> Given exercise
Copy out every line below that contains the word "cell".
* Begin Material for the task *
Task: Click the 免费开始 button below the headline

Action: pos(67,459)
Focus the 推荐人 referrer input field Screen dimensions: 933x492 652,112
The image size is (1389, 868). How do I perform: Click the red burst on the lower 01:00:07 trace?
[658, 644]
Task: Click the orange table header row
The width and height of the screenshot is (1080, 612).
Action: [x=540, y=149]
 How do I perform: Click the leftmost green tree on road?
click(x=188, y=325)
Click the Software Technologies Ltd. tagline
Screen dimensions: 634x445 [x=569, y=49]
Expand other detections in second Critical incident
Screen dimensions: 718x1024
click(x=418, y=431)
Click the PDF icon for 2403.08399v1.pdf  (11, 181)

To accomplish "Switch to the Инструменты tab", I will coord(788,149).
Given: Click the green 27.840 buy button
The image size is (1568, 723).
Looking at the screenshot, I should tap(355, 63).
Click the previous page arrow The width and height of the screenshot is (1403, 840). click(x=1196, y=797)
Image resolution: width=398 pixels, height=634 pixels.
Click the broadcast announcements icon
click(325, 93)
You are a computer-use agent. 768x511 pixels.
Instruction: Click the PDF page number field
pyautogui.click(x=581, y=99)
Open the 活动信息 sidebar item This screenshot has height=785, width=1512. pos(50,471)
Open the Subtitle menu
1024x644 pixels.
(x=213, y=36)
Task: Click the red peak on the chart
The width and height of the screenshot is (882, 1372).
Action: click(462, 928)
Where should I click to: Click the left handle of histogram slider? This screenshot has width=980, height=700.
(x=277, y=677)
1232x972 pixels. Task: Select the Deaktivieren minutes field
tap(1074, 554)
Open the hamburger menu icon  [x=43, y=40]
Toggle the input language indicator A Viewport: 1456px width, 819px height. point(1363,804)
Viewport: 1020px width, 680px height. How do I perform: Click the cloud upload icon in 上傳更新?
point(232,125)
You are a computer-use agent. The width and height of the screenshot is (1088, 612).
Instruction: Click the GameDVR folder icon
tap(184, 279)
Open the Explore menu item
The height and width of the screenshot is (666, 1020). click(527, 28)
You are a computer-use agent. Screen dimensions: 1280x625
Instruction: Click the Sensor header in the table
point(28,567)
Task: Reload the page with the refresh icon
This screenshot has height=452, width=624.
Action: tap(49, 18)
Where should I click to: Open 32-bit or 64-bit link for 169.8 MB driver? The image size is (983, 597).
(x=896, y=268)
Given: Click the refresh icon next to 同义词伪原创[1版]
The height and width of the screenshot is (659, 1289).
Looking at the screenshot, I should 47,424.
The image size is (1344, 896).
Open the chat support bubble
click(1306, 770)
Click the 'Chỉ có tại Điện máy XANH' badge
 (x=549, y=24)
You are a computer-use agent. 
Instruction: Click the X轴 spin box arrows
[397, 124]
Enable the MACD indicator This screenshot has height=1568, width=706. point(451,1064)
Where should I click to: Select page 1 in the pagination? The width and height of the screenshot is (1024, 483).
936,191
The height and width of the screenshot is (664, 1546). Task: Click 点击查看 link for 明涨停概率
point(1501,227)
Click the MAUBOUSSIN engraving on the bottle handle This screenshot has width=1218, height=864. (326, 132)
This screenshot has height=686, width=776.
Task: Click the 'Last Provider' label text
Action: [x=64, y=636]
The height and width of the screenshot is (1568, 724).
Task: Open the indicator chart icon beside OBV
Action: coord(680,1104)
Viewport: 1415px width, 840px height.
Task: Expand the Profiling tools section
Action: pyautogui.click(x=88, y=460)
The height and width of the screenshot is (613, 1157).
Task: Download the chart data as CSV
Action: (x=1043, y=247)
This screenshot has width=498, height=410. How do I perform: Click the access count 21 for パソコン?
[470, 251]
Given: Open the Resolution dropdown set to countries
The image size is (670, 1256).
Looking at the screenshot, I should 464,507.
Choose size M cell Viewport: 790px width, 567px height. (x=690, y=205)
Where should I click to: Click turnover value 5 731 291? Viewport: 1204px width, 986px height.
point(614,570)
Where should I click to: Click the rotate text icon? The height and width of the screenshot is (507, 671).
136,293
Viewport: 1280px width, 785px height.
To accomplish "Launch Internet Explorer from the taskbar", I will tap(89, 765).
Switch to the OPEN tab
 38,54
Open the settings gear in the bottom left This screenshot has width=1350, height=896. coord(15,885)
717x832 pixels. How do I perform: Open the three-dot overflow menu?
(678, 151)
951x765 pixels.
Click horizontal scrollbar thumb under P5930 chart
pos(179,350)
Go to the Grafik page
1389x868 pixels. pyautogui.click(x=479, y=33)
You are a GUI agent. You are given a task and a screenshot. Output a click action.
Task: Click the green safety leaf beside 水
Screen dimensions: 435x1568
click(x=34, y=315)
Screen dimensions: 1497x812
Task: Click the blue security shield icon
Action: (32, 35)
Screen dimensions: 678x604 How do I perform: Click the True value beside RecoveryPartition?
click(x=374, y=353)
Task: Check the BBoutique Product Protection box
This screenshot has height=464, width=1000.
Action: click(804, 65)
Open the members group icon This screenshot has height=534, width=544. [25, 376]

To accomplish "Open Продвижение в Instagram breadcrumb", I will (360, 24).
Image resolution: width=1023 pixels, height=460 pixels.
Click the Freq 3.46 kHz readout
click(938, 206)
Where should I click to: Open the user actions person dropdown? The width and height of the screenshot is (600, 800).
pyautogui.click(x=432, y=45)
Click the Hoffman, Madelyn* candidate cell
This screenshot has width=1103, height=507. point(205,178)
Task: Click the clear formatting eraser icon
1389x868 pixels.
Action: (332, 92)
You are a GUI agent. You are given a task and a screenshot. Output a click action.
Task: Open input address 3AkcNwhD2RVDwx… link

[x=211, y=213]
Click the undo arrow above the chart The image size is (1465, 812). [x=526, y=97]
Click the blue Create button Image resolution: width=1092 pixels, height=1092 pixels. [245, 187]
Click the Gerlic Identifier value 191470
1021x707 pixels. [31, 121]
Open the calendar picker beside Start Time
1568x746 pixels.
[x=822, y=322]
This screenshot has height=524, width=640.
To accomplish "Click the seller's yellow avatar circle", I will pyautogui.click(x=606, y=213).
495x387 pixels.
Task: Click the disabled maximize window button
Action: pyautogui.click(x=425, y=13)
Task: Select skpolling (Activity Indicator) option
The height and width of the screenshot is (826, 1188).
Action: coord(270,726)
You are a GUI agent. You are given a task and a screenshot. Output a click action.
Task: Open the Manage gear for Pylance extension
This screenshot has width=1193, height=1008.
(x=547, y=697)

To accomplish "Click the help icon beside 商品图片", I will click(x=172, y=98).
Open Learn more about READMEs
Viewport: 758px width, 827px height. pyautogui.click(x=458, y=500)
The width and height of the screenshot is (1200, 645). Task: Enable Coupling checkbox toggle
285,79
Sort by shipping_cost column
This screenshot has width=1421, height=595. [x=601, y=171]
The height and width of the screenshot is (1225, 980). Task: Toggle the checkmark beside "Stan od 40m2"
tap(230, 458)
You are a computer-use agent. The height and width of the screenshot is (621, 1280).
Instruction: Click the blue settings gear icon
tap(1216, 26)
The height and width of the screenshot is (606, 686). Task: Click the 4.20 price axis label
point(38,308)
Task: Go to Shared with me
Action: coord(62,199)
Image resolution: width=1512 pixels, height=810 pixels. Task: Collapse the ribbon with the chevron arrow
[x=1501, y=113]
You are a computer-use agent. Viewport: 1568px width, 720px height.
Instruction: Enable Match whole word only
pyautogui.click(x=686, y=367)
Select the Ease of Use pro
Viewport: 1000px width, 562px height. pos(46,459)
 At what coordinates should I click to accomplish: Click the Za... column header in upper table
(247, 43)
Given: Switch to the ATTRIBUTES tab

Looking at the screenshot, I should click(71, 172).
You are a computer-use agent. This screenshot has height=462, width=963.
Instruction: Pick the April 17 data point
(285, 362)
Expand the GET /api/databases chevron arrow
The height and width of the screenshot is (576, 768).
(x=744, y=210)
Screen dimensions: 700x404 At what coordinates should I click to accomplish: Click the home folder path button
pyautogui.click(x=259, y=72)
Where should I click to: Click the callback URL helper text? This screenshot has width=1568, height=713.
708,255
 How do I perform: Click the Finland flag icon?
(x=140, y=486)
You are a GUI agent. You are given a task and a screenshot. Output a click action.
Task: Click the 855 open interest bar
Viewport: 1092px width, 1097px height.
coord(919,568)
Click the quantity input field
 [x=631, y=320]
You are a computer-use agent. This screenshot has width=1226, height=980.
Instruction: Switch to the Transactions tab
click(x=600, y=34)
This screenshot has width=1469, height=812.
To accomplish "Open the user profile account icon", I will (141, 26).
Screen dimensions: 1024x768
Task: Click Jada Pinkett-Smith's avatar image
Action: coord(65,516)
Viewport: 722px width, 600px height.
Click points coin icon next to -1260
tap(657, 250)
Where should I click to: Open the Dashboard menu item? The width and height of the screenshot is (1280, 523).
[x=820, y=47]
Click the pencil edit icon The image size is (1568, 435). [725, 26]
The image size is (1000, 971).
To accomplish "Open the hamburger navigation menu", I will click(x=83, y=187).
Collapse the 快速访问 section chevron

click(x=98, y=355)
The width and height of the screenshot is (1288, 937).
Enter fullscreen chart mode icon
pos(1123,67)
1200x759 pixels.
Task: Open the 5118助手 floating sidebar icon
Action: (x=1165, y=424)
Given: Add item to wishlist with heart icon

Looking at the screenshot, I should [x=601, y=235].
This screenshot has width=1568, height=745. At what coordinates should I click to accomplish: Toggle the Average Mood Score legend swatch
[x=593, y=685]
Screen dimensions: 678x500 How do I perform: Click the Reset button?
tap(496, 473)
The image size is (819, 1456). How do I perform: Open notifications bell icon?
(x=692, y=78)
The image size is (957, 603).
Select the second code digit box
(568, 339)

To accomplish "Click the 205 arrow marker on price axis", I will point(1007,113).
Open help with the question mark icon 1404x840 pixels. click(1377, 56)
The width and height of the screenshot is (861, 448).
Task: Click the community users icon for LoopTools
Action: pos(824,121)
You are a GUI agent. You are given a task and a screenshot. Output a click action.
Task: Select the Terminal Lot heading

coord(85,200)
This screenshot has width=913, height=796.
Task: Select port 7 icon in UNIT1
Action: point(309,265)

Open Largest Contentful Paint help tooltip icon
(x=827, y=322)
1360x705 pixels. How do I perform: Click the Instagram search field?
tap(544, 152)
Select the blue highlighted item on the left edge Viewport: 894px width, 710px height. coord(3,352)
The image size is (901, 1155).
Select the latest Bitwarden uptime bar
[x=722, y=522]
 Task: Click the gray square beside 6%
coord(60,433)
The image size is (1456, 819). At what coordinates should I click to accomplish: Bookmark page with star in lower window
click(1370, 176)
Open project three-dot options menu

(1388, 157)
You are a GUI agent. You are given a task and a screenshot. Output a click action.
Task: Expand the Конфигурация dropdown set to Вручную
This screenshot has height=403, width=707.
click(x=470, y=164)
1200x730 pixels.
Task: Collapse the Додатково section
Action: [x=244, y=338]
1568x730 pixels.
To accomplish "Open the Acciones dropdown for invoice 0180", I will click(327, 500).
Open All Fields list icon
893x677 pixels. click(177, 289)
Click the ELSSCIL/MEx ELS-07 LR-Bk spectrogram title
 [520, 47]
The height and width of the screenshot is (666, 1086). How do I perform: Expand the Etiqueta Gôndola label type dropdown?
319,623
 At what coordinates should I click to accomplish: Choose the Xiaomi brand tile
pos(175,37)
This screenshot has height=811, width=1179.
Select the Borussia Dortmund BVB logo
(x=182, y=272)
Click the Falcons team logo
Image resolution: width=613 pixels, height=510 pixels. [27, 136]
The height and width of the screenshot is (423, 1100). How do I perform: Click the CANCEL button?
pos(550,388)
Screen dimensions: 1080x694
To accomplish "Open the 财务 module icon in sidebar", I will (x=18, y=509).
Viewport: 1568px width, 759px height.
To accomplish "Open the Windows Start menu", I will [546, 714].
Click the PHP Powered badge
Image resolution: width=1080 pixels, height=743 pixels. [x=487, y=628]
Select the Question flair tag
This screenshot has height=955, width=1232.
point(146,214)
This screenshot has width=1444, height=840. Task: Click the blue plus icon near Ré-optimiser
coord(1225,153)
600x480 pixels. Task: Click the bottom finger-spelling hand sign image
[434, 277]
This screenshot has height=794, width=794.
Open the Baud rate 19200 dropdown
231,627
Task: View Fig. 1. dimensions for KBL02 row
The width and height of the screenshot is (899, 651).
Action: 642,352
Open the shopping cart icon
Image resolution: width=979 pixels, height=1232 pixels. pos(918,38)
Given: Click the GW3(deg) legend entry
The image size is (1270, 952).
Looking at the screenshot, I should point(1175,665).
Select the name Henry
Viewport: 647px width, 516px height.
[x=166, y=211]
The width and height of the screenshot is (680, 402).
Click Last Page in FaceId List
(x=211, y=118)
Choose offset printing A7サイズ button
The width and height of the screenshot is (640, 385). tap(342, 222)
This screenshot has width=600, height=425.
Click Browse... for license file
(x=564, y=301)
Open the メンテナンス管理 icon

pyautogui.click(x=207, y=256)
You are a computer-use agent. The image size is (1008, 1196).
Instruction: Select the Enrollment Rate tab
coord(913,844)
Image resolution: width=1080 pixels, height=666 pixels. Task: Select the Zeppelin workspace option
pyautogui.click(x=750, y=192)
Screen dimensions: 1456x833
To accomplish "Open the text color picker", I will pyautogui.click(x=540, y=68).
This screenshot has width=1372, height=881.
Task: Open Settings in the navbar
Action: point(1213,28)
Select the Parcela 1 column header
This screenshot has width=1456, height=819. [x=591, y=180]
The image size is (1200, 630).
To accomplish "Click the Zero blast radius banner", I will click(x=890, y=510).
* End Material for the task *
> Answer to the task
Choose size M cell Viewport: 790px width, 567px height. (x=690, y=205)
Click the Hoffman, Madelyn* candidate cell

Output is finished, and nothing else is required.